“It seems,” said Dr. Ferris, “that I have made two terrible mistakes. And the second is having told you about the first. My God, but this life is hard to bear!”
“But—why—what have I said? If there is anything we can do for him, we ought to do it.”
“Are you going to say that to him?”
“Of course,” she said.
“Suppose,” said her father, “that in all this world he wanted only one thing—you?”
This suggestion was most unexpected to Barbara and odious. And she said coldly: “I hope he is not quite such a fool.”
“But if he is?”
“My dear father,” said Barbara, “I have been told that somewhere along the Milky Way there is a bridge between stars. Let’s cross that when we come to it.”
A footman entered carrying a large pasteboard box on which, in gilt letters, was the name of a Third Avenue florist.
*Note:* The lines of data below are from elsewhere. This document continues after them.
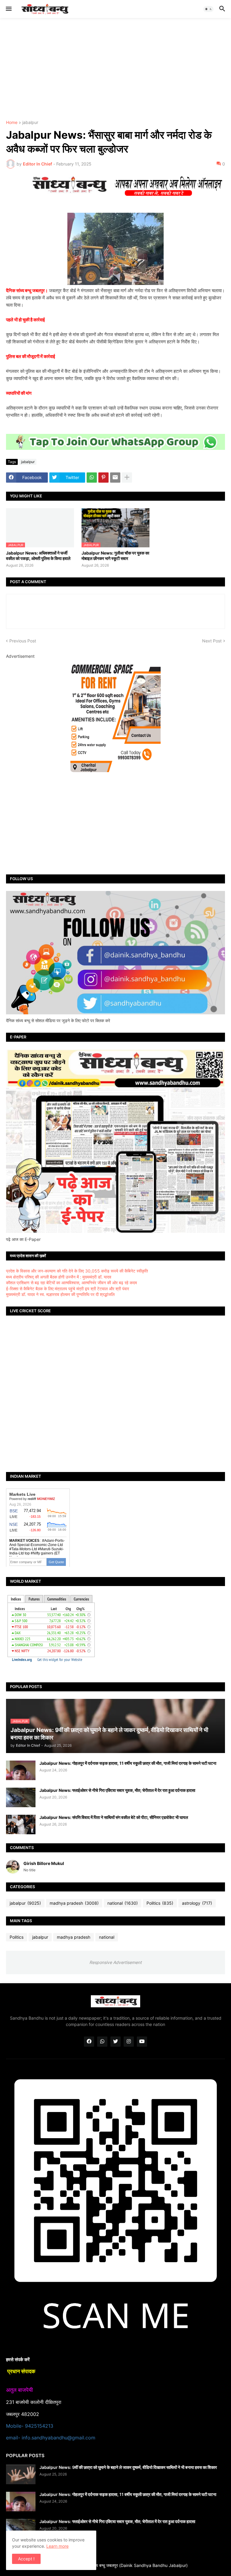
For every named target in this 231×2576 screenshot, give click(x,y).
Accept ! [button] (26, 2558)
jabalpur (30, 122)
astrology (197, 1903)
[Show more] (127, 477)
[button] (8, 9)
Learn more (57, 2546)
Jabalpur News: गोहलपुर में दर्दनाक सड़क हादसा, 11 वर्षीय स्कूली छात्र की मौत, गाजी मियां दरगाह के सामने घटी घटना (127, 1763)
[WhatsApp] (92, 477)
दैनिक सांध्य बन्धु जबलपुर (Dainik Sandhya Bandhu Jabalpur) (134, 2565)
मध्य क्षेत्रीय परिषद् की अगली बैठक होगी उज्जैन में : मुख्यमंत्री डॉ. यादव (58, 1276)
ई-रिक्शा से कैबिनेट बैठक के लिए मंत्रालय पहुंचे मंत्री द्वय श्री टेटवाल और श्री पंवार (67, 1288)
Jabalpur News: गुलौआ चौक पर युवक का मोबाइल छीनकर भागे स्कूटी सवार (115, 555)
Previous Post (22, 640)
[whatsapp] (102, 2041)
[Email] (115, 477)
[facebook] (89, 2041)
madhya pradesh (74, 1903)
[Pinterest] (103, 477)
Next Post (212, 640)
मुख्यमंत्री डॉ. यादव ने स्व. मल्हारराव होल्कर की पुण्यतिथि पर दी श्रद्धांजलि (60, 1294)
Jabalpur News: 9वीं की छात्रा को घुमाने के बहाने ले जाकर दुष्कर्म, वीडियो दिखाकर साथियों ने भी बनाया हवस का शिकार (128, 2467)
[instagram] (129, 2041)
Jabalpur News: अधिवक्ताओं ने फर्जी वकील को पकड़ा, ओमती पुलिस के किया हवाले (38, 555)
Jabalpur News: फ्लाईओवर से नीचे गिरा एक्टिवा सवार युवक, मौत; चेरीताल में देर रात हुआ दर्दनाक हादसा (117, 1790)
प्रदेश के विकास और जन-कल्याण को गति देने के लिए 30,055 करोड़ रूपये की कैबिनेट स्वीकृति (77, 1270)
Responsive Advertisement (115, 1962)
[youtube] (142, 2041)
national (122, 1903)
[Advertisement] (115, 69)
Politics (159, 1903)
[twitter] (115, 2041)
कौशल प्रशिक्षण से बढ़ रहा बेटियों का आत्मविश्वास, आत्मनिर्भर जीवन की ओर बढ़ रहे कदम (71, 1282)
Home (11, 122)
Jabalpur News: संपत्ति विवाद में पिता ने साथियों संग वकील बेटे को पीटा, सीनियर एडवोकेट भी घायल (113, 1817)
But the jonquils in the box were very fresh and lovely. They were, however, unaccompanied by a card.
[Illustration: “Some unknown person,” said Barbara, “has formed the habit of sending me flowers”]
“Some unknown person,” said Barbara, “has formed the habit of sending me flowers.” She smiled. “I shall ask my friend, Mr. Harry West,” she said, “to find out who it is.”
And then, suddenly, she turned away, so that her father should not see that she was blushing. The thought, not in the least disagreeable, had occurred to her for the first time, that perhaps Mr. Harry West himself was anonymously going down into his pocket for her sweet sake.
The legless man was not in the habit of waiting for things that he wanted, when the chance to take them had come. And he did not propose to endure the torture of sitting perfectly still hour after hour, morning after morning, while any young woman made a bust of him. Yet he allowed a number of mornings to pass without taking any definite steps toward the vengeance which he felt to be so dear to him.
That Barbara was a high-born lady was the chief obstacle in his plans. If she were to disappear suddenly out of the world which knew and loved her, there would be raised a hue and outcry greater, perhaps, than his utmost powers and resources could check. He would be run to earth without much doubt and put where even the sweet memory of vengeance would taste bitter in his mouth. It is perhaps pleasant to pluck the fruits of vengeance, but a man requires time in which to eat and digest them. If they are snatched from his hand the moment they are picked, his vengeance fails of all sweetness and justification.
On the other hand, Blizzard, in order to revenge himself on the man who had maimed him, was willing to give, if not his liberty, his life.
If he could not abduct Barbara and go free, he would kill himself when they came to take him. But he did not wish to kill himself. He wished to live a long time after, gloating on his memories. He had also on foot a scheme which, starting almost as a pleasantry, had developed in his mind, and was still developing, until its latent possibilities staggered his own imagination.